Human beings provide a much more potent form of randomization than anything generated by machines. And here we see everything coming into focus. City of Heroes has its radio missions, for example, and those missions are random, but they’re randomly assembled from bespoke pieces. “ENEMY GROUP is at LOCATION and you have to CLICK THINGS/BEAT UP A GUY/BEAT UP ALL THE GUYS.” This can be fun (and it is), but it’s still all running on predictable frameworks.

By contrast, throwing you into a map with another player and saying that only one of you gets to emerge? That’s going to produce a lot of randomness every single time. It becomes even more random when you have a whole lot of different people taking part in the same match, because even though the map doesn’t change, how people interact and what everyone does is still effectively random.

Case in point.

So let’s look at all of this from a development standpoint. Whether you’re trying to bulk out your game with PvE or PvP, you have to do all of the same basic work regarding character abilities, collision detection, maps, and so forth. But once you’ve done all that work, putting a basic PvP framework into place and telling players to use that as repeatable content provides a whole lot of randomized content at basically zero further cost. All the work you have to do for PvP to work is stuff you’d already be doing for PvE content.

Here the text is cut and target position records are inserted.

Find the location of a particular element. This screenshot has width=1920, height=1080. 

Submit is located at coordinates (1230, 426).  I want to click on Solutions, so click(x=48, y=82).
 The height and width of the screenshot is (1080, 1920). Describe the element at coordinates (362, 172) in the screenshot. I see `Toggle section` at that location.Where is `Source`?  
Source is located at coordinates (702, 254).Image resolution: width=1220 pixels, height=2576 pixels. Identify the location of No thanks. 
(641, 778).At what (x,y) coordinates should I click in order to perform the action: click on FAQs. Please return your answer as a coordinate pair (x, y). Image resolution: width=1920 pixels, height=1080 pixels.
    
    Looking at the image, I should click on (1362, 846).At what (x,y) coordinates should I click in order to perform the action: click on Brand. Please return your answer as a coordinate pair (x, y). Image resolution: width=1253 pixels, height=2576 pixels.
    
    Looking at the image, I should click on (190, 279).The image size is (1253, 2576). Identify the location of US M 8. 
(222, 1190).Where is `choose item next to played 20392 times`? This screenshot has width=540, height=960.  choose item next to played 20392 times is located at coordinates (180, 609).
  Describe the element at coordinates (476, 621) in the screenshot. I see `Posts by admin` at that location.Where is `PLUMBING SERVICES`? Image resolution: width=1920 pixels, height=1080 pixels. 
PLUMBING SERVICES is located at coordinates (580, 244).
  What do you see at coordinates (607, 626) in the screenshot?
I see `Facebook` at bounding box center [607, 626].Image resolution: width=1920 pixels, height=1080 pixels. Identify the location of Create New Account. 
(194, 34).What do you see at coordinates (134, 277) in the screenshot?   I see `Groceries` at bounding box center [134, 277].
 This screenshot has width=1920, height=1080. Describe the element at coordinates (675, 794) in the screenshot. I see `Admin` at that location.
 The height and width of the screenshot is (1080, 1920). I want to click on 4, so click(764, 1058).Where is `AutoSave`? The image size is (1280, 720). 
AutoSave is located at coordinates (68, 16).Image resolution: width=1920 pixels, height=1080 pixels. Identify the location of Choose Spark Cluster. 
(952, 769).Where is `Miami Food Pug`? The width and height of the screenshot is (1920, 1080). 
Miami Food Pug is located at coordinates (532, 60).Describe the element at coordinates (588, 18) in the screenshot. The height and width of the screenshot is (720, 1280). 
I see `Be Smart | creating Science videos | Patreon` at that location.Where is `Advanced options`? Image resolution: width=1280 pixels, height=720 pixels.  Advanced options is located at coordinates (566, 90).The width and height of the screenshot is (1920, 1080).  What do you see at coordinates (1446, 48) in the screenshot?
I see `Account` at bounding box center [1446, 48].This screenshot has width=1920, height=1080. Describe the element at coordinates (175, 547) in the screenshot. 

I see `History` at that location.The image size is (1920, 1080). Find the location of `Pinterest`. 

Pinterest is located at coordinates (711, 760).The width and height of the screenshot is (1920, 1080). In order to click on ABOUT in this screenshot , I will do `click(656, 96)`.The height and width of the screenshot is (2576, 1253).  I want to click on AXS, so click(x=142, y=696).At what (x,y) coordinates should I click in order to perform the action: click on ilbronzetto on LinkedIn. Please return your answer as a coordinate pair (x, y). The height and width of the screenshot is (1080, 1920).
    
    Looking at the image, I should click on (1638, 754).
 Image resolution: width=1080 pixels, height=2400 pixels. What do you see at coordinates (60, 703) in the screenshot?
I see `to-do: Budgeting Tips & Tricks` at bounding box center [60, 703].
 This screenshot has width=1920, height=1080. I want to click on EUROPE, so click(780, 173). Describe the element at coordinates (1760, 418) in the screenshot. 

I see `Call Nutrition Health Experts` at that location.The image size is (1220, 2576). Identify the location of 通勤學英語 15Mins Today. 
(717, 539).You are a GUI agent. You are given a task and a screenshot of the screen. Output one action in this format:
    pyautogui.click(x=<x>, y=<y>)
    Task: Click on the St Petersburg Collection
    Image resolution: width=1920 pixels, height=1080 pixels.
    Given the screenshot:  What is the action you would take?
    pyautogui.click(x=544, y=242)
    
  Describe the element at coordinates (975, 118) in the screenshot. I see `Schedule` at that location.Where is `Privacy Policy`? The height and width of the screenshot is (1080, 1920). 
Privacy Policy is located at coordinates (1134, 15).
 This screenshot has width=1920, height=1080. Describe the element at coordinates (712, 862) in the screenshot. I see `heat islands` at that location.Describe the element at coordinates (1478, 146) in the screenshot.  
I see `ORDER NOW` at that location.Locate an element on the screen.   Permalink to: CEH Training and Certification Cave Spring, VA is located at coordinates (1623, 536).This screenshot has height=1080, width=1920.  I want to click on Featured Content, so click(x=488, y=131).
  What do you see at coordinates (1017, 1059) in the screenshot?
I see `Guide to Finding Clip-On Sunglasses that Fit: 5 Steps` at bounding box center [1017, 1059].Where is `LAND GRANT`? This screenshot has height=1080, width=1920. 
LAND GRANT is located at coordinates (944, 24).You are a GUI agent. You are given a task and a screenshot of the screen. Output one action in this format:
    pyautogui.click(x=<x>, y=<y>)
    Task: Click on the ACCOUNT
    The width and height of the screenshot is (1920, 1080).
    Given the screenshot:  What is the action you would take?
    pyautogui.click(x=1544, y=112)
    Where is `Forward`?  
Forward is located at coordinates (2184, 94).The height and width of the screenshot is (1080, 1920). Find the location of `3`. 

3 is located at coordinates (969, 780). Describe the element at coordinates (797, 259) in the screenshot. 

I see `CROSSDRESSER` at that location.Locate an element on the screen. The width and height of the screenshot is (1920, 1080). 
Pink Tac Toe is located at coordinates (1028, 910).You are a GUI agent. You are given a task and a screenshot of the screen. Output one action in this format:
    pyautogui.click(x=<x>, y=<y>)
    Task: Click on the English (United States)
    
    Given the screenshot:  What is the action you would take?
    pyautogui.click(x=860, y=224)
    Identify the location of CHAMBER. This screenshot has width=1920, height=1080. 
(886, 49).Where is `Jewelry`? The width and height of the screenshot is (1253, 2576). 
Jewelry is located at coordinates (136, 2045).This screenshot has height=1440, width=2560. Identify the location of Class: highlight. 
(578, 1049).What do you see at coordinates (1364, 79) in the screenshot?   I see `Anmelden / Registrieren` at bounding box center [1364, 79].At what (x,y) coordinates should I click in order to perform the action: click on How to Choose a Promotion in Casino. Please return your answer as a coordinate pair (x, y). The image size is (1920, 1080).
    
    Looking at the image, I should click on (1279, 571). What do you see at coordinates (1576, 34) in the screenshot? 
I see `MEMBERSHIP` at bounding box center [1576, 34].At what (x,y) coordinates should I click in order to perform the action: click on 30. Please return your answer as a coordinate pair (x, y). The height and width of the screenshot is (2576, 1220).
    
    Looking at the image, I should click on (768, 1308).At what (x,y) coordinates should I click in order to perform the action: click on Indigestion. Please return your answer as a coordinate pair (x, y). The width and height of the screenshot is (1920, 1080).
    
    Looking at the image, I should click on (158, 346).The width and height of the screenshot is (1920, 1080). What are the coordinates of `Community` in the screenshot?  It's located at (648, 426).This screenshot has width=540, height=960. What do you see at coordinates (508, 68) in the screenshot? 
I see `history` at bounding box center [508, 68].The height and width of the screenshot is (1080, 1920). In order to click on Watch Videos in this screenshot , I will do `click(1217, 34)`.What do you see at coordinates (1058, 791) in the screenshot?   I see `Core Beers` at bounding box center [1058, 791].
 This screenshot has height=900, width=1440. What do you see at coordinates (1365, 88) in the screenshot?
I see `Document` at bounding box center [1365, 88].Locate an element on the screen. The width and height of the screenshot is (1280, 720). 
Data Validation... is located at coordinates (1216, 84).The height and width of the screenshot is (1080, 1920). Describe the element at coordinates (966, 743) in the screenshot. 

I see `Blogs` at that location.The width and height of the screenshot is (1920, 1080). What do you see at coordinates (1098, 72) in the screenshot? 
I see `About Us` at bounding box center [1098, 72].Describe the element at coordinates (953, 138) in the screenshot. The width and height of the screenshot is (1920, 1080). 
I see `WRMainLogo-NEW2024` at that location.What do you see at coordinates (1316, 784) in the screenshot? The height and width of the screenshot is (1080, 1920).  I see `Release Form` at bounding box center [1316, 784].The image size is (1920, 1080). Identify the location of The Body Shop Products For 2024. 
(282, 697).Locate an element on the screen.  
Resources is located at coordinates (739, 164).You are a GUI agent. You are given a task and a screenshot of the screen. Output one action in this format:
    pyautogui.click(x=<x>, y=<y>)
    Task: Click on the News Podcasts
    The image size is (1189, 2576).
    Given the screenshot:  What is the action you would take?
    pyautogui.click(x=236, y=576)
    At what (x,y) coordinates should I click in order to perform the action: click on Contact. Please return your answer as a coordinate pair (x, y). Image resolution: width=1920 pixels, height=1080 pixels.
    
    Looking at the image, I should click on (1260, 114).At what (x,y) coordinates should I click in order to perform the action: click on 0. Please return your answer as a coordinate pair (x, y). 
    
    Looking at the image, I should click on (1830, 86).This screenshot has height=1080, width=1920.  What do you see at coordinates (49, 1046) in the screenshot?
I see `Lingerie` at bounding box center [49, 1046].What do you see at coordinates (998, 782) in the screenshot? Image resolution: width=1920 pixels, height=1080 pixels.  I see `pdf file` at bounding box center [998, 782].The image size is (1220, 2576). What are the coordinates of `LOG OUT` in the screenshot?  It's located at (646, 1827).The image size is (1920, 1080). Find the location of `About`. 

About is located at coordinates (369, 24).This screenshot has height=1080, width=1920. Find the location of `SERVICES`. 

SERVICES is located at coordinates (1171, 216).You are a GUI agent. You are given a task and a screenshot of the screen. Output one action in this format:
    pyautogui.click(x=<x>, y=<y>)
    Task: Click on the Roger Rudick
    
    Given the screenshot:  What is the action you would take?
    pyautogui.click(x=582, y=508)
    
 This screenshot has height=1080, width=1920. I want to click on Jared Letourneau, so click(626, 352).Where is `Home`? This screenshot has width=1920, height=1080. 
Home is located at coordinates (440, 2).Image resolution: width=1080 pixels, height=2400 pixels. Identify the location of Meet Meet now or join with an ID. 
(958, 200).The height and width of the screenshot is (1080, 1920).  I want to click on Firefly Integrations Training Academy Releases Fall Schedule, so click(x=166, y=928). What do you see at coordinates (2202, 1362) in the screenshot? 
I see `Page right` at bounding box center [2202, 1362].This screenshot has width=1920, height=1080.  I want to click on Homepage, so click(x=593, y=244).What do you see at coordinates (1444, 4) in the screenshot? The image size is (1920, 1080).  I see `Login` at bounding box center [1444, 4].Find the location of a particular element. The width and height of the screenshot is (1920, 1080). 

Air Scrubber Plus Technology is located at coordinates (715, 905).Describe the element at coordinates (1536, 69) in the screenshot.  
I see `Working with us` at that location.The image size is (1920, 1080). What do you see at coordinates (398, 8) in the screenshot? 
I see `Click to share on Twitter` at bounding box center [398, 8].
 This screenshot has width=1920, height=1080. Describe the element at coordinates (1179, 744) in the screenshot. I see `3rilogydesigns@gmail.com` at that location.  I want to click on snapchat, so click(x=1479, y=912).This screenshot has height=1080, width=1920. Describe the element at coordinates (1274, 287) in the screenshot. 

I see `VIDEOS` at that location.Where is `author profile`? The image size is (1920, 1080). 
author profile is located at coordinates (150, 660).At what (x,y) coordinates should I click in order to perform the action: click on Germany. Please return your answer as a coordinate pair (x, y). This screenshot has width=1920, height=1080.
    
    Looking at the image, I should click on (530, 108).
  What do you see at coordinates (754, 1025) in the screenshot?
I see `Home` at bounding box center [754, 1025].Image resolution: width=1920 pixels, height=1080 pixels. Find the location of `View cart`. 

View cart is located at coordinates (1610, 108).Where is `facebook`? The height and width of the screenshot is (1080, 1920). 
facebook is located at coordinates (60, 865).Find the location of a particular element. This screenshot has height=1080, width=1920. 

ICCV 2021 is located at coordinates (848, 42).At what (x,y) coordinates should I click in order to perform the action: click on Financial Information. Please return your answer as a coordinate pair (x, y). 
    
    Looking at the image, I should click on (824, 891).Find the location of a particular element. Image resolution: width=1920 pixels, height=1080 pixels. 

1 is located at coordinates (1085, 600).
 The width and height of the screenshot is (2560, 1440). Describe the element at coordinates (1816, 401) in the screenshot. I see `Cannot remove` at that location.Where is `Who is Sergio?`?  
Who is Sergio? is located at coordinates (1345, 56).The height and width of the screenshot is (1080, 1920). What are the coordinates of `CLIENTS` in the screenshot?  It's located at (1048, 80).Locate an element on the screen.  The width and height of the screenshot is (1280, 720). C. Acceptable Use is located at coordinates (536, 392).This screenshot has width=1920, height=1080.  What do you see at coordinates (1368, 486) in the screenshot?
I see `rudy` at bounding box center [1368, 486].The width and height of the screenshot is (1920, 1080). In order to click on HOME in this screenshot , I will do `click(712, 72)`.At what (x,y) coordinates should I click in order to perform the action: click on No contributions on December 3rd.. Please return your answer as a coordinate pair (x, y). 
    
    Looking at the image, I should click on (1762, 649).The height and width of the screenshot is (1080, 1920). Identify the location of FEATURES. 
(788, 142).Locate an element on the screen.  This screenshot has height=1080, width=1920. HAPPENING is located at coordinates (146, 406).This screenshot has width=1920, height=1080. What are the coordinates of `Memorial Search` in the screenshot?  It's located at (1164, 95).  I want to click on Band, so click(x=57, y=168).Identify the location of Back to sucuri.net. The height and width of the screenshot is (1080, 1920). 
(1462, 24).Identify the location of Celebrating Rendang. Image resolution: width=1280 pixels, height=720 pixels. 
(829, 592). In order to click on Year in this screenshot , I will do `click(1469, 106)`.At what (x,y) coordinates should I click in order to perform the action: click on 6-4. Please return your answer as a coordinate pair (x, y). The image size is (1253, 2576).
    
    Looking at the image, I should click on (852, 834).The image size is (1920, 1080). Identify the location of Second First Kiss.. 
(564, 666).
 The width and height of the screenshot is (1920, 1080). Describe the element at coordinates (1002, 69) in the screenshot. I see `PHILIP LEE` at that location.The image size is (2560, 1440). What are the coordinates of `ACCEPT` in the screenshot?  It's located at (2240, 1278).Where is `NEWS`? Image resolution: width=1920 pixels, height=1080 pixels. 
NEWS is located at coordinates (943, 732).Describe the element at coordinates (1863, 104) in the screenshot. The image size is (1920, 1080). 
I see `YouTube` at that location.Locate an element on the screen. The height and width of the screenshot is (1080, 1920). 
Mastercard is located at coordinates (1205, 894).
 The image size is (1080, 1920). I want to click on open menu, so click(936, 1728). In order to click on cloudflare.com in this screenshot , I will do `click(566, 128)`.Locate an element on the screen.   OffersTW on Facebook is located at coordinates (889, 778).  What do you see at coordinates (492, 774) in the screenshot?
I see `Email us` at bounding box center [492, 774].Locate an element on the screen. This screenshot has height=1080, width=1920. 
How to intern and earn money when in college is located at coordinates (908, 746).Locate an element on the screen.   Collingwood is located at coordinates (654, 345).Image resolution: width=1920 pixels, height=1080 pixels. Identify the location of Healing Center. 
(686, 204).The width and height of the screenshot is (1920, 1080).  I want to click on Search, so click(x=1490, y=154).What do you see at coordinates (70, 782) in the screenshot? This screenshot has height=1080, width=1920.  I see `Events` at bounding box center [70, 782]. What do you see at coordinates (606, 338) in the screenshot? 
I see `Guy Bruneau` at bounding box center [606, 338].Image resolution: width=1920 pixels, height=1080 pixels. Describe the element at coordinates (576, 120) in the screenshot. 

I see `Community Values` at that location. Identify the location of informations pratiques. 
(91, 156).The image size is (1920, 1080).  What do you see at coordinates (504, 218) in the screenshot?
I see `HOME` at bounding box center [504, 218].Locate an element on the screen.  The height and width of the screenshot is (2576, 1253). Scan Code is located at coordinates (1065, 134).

You’ll note, of course, that none of this factors in the element of whether or not the PvP is any good. That’s because it doesn’t actually matter either way when you’re talking about the time, effort, and money necessary to build repeatable content. Sure, that’s going to matter a lot in terms of whether the game is actually good, but…

The catch that a lot of developers learn too late is that good PvP requires a whole lot of work and effort to balance things just right, and that’s not easy. But that’s good PvP. A good hamburger doesn’t cost less than a dollar and come from a restaurant where you can order, pay, and eat your entire meal without ever leaving your car, but that doesn’t mean McDonald’s doesn’t exist.

Indeed, most of the games that suffer from this aren’t really suffering from poor PvP; they’re suffering from designers who either couldn’t or didn’t have a plan for developing actual repeated content for the upper levels of the game. PvP, then, becomes an easy and quick way to give players motivation… except it doesn’t do that because if the PvP is an unbalanced mess and is clearly just there to fill the space that otherwise would be filled with actual content, people tend to get bored and leave.

This is a far cry from games wherein PvP and the reasons for fighting in PvP are baked into the very core of the game; compare and contrast Dark Age of Camelot with Fallout 76, if you must. The former was built to be a PvP game from the start, provided motivation and reasons to play the game, and clearly provided content of all stripes and systems to encourage PvP. The latter just tosses you in a field and offers PvP as something you might want to do because why not?

It’s hard to really parse out exactly what the costs are for good content or bad content, simply because all of it is… well, content. Doubtlessly doing a good job at adding PvP is a time-consuming, demanding, and difficult job. But it’s the easiest way to artificially add a fresh set of endless content, even if none of it is very good – even easier than just randomly sending you into cake caves to beat up a villain group.

Sometimes you know exactly what’s going on with the MMO genre, and sometimes all you have are Vague Patch Notes informing you that something, somewhere, has probably been changed. Senior Reporter Eliot Lefebvre enjoys analyzing these sorts of notes and also vague elements of the genre as a whole. The potency of this analysis may be adjusted under certain circumstances.